-- THE PROBLEM --
Where a line contains "You are a computer-use agent.", begin there and restate word for word every line to the end of the entries below, pictures excluded.

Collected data
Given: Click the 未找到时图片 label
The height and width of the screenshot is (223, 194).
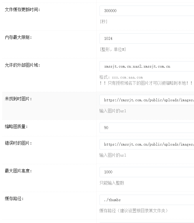Looking at the screenshot, I should click(x=18, y=99).
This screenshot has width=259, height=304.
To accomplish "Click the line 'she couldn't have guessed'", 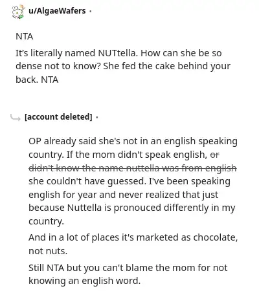I will click(x=130, y=181).
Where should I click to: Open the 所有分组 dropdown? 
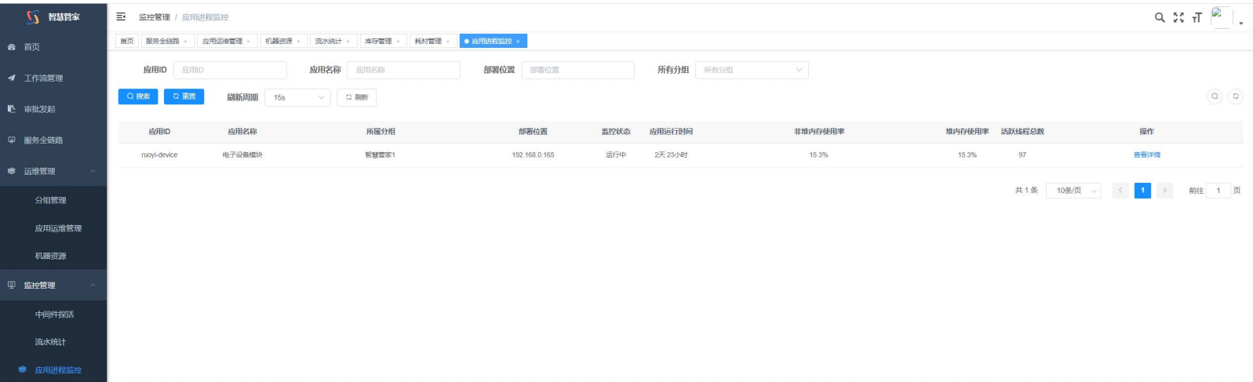[x=751, y=70]
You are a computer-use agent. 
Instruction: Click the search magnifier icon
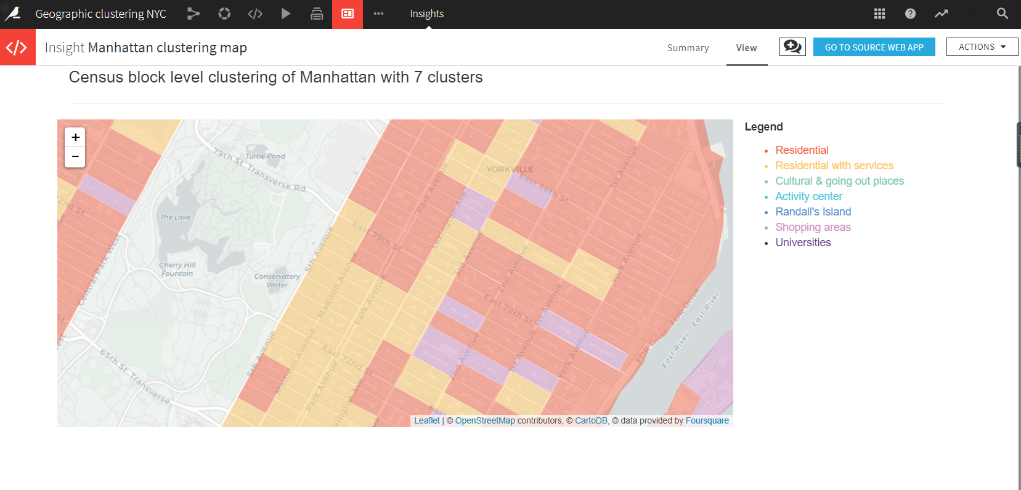[x=1003, y=14]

-- PROBLEM SOLUTION --
You are a computer-use agent. 
Instruction: Click the search magnifier icon
[x=1003, y=14]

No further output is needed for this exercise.